Fred Schonell
Quick Facts
Biography
Sir Fred Schonell (3 August 1900 – 22 February 1969) was an Australian educationist, and vice-chancellor of the University of Queensland from 1960 to 1969.
Career
Schonell graduated from the University of Western Australia in 1925, at the same time as his wife-to-be, Florence Eleanor de Bracey Waterman; the couple married the next year. Eleanor, as she was always known, was a close collaborator with Schonell, and a noted educationalist in her own right. In 1928 they left for England. Schonell studied at Kings College London and the London Day Training College, University of London; his Ph.D. thesis was on the diagnosis and remediation of difficulties in spelling. In 1942 he was appointed professor of education at the University College of Swansea, University of Wales, where he is noted as having brought new life to a department suffering from the effects of wartime privation. His research interests focused on reading difficulties, primarily but not exclusively in primary school children. Two books date from these years: Backwardness in the Basic Subjects (Edinburgh, 1942) and The Psychology and Teaching of Reading (Edinburgh, 1945).
Schonell was appointed Professor of Education at the University of Birmingham in 1947, where he established a remedial education centre. His research interests at this time were many and various: methods of teaching English to boys, the library borrowings of children, children's reading interests, selection criteria for entrants for the teaching profession, and English and history teaching methodologies. A particular interest was always 'the backward reader'; he was founding director of a remedial education centre in the city, where research and student training took place alongside remedial teaching. In 1948, he established a journal, Educational Review.
In 1950, Schonell returned to Australia, where he became founding professor of education at the University of Queensland. In 1952 facilitated the opening of a remedial education centre with a former student from Birmingham. Research interests included the language of Australian labourers, the education of young Aborigines, the failure of above-average intelligence children in school, and the social and educational problems of migrants' children.
He wrote two series of books for children. The Happy Venture series, noted for the characters Dick and Dora, and the Wide Range series, were written from the late 1930s till the early '50s. Both were widely used as school books throughout the British Commonwealth for many years. Schonell's wife Eleanor and others contributed to the series, and it has been claimed they were plagiarised by the US based Dick and Jane authors. From the late 1940s, Schonell worked with English teacher-turned-author Phyllis Flowerdew on several primary school readers, including the very successful Wide Range Readers.

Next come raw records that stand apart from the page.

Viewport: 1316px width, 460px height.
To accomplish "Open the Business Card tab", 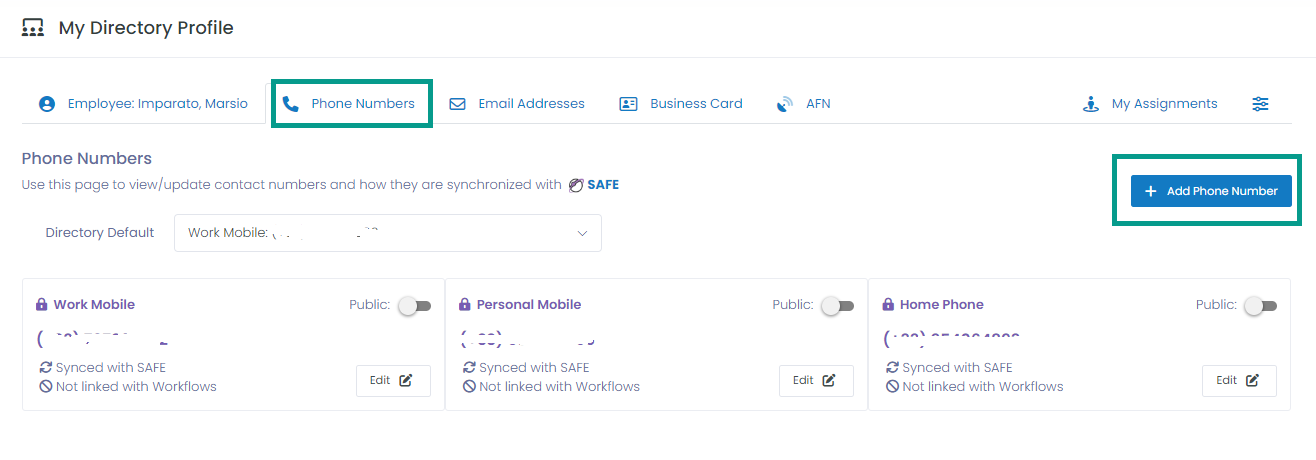I will pos(681,104).
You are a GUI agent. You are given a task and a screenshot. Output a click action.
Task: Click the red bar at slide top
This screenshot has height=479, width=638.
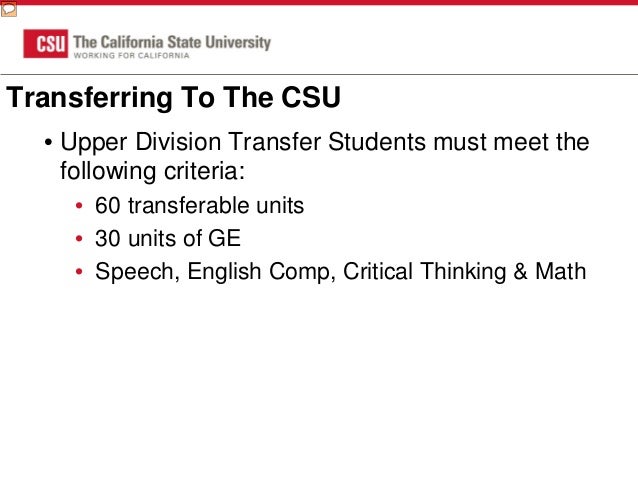319,2
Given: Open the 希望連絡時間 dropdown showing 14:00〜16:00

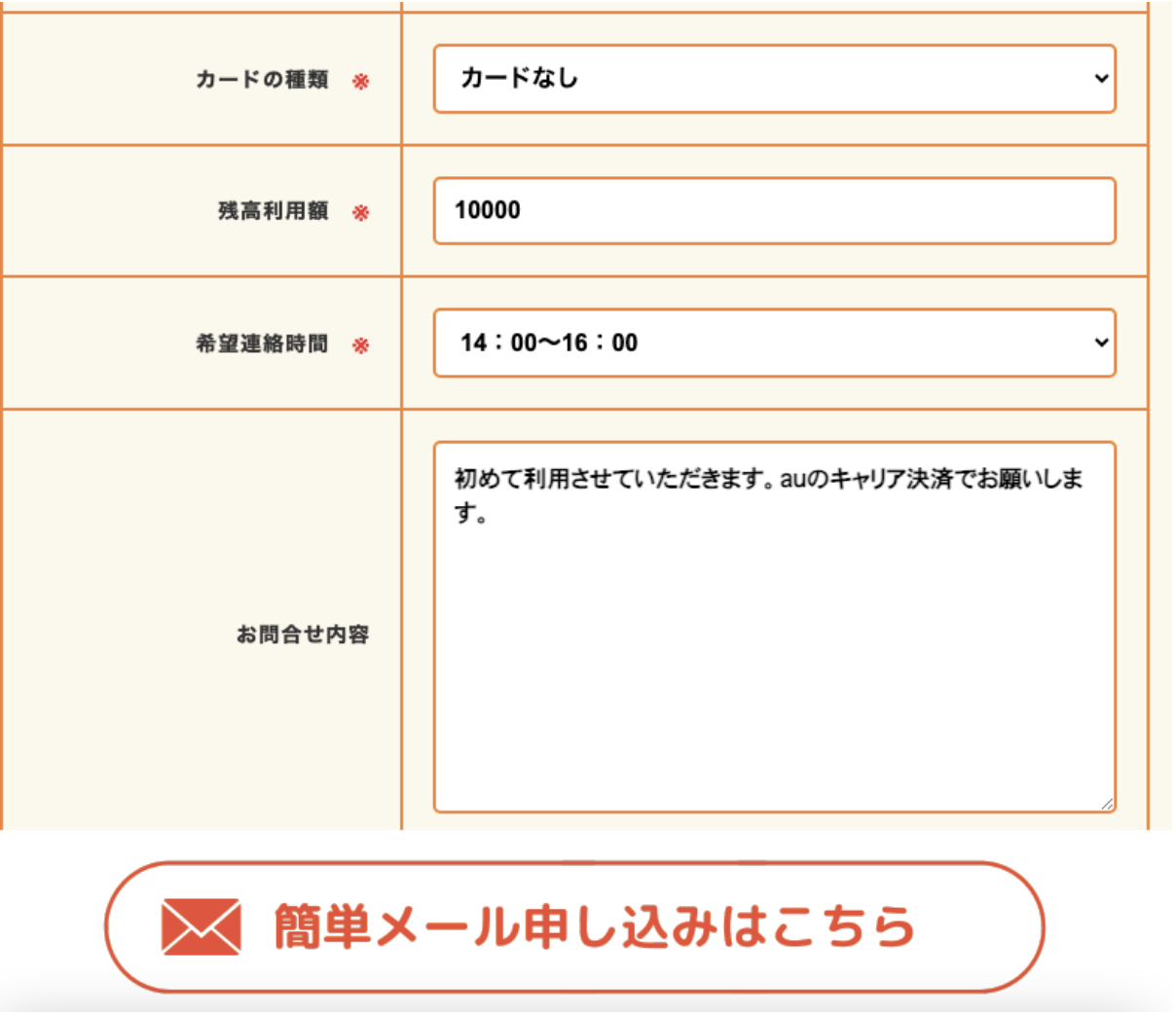Looking at the screenshot, I should coord(774,343).
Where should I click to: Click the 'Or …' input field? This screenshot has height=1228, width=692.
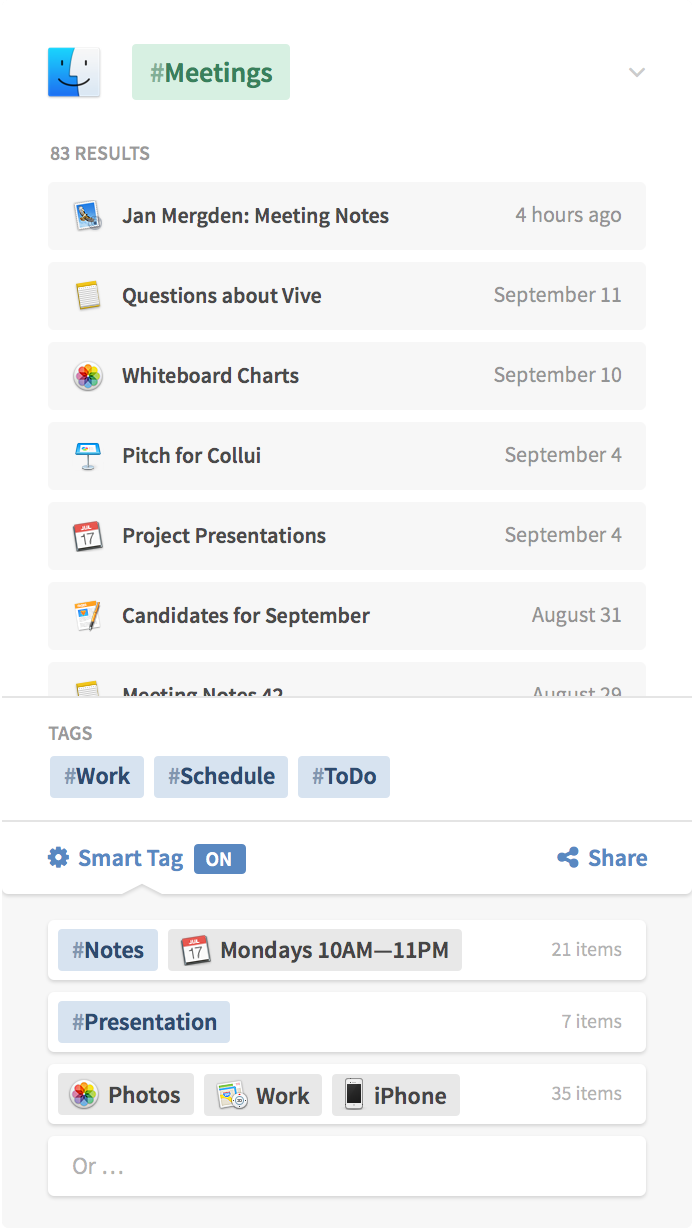coord(346,1165)
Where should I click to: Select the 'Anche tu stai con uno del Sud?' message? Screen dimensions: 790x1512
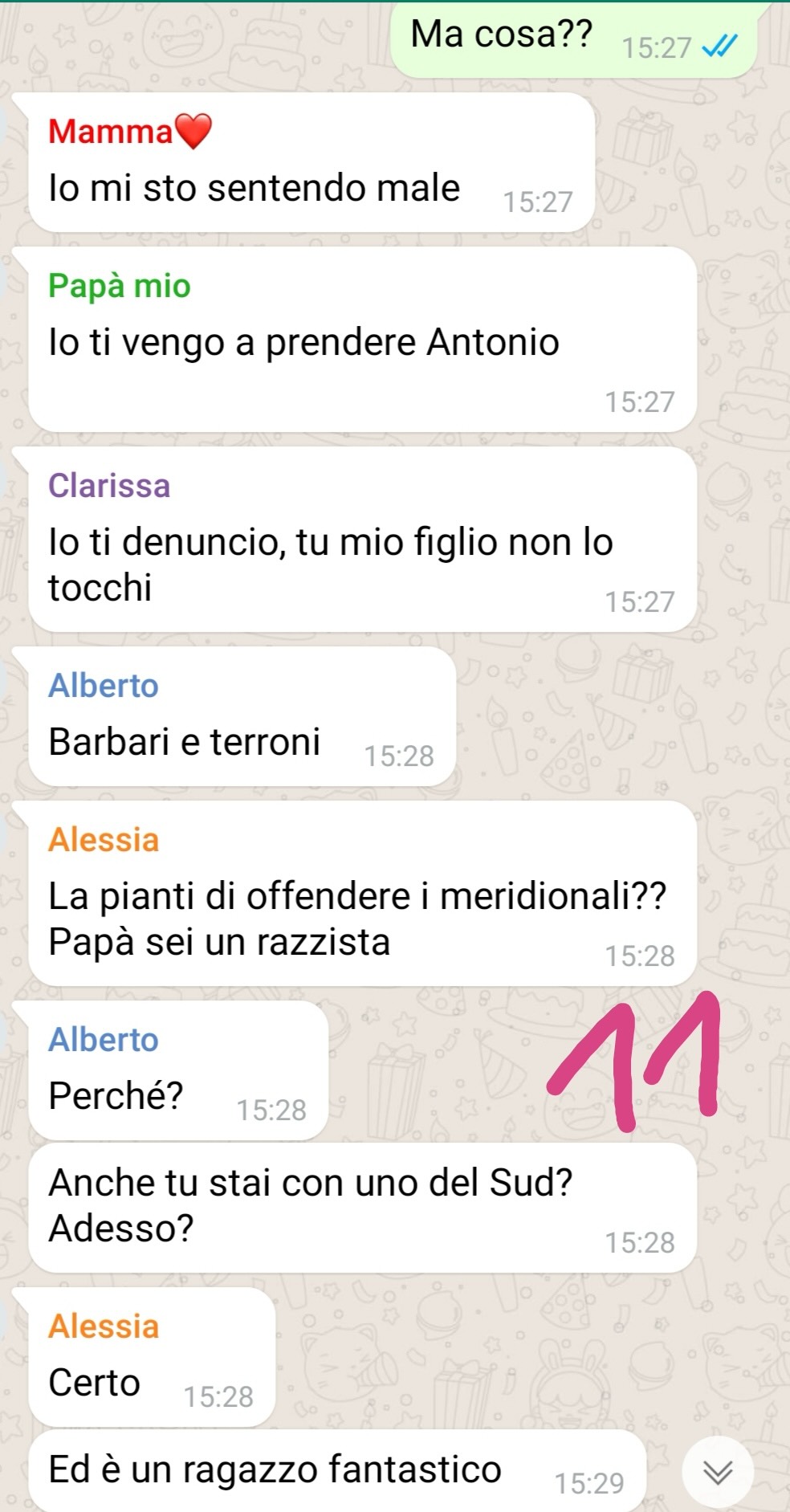tap(362, 1208)
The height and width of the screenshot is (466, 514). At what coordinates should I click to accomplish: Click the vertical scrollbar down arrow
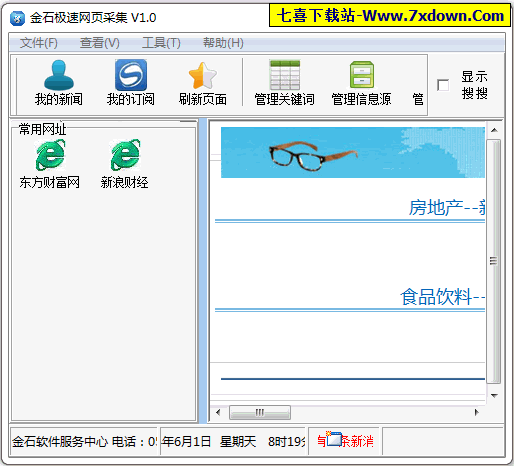[494, 396]
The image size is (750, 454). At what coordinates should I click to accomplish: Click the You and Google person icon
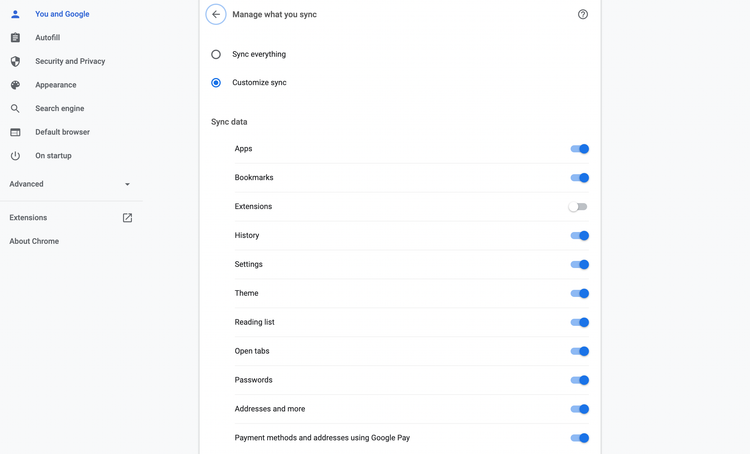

From the late 1940s onwards, Schonell worked on a reading test which became one of the most widely-used in the English-speaking world; the ability to read a range of words of increasing difficulty was translated into a reading age, which would then be taken as a score reading ability. The test is still in use (2017).
He was knighted in 1962.
Legacy
Many buildings on the University of Queensland campus are named after him and his wife, Lady (Eleanor) Schonell. St Lucia Road, which leads to the university campus, was renamed in his honour as Sir Fred Schonell Drive.